* Source data
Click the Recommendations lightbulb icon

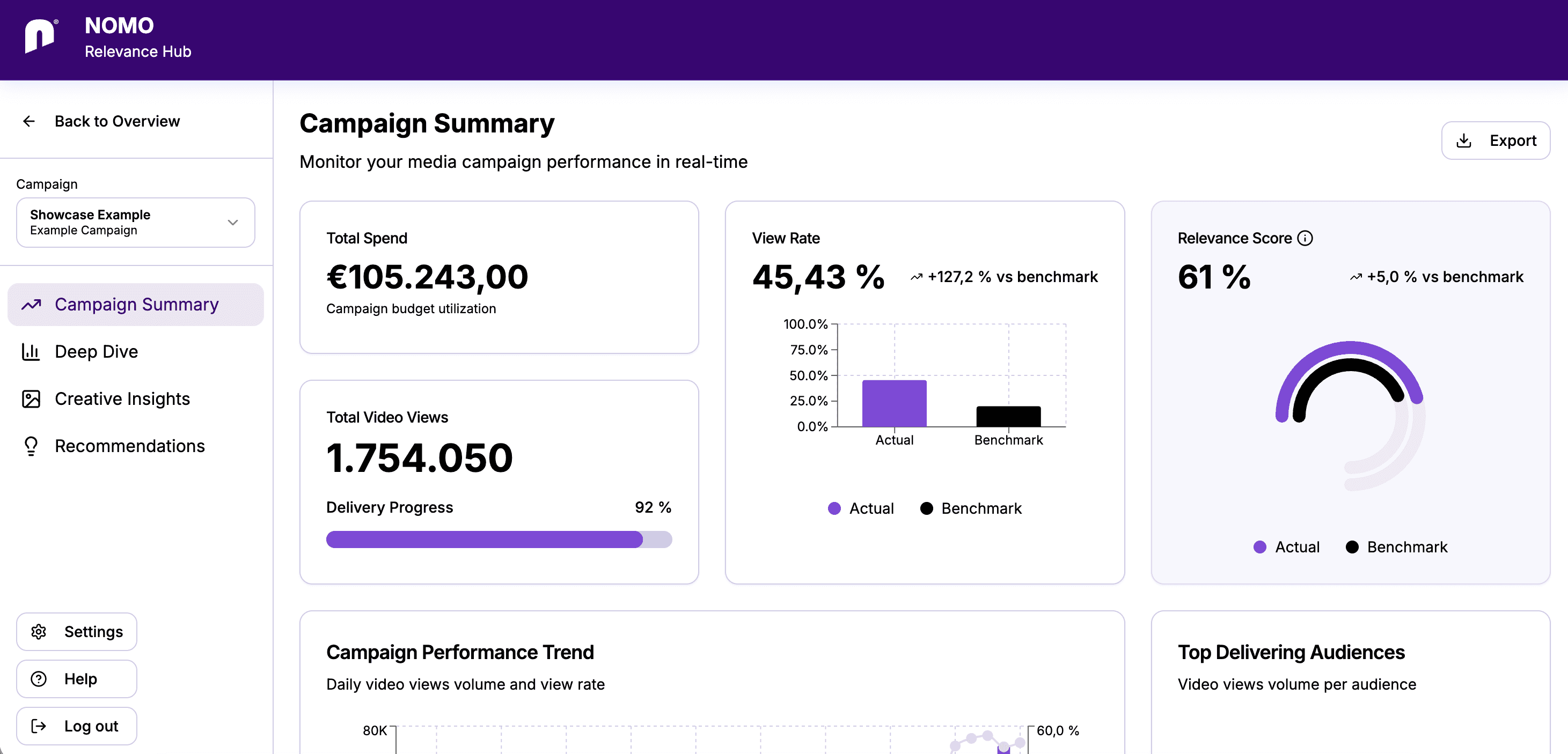(31, 446)
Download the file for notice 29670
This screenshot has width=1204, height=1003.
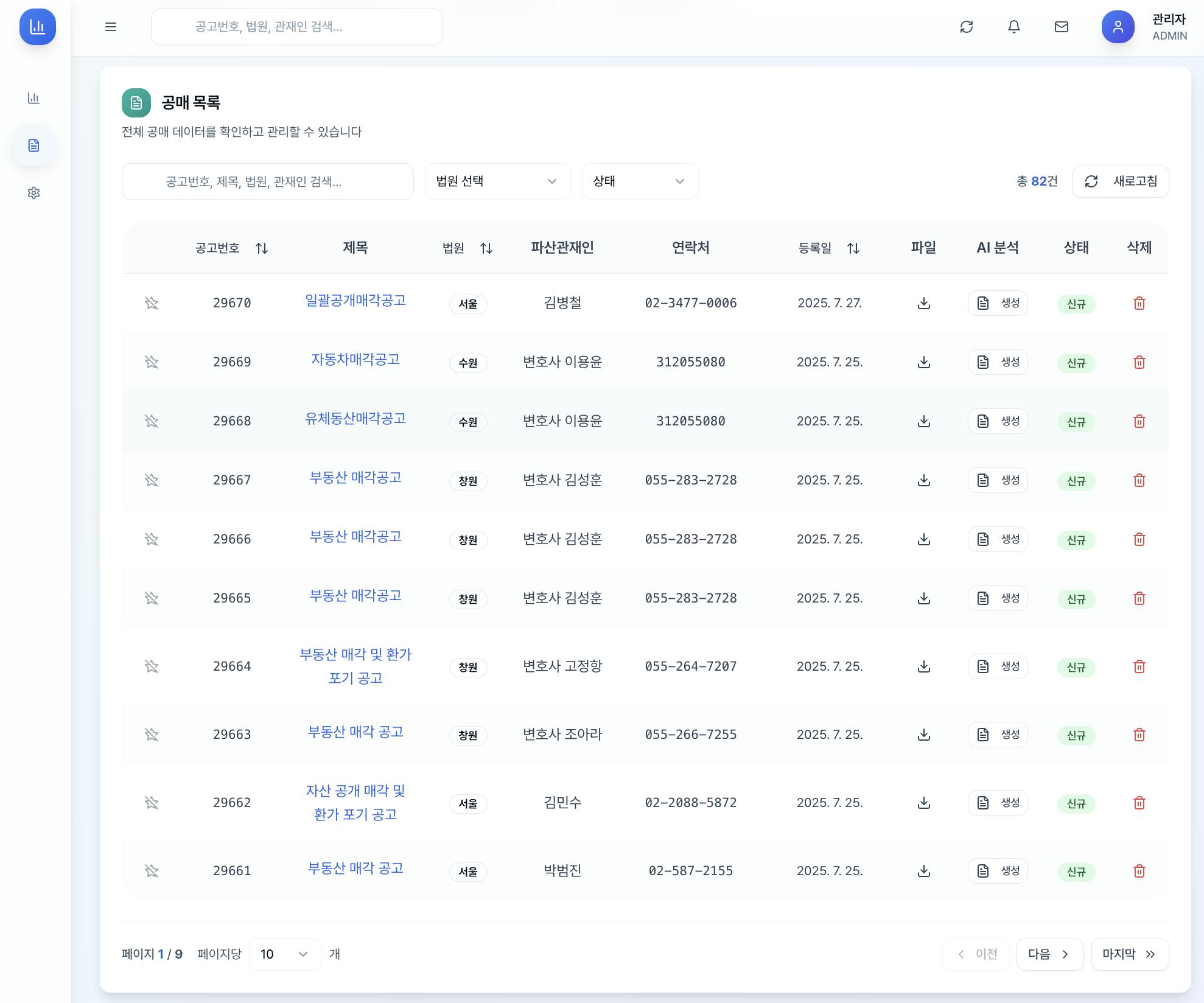923,303
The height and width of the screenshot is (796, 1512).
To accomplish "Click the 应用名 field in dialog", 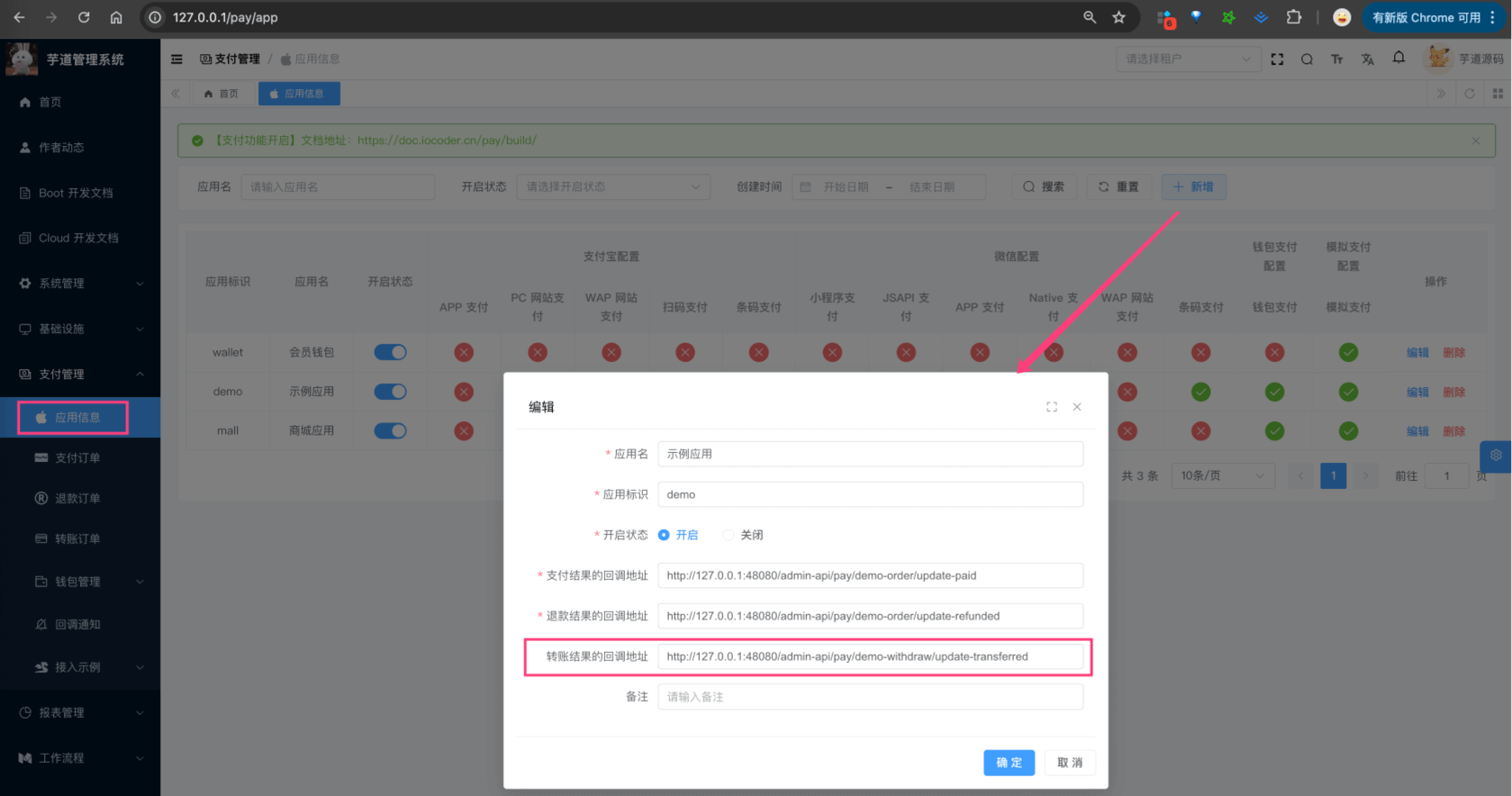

* Work instructions
Retype every line of the entries above word for word, leaving out the pictures.

* Result
Click the Recommendations lightbulb icon

(31, 446)
Download the file for notice 29670
This screenshot has width=1204, height=1003.
923,303
The height and width of the screenshot is (796, 1512).
To accomplish "Click the 应用名 field in dialog", 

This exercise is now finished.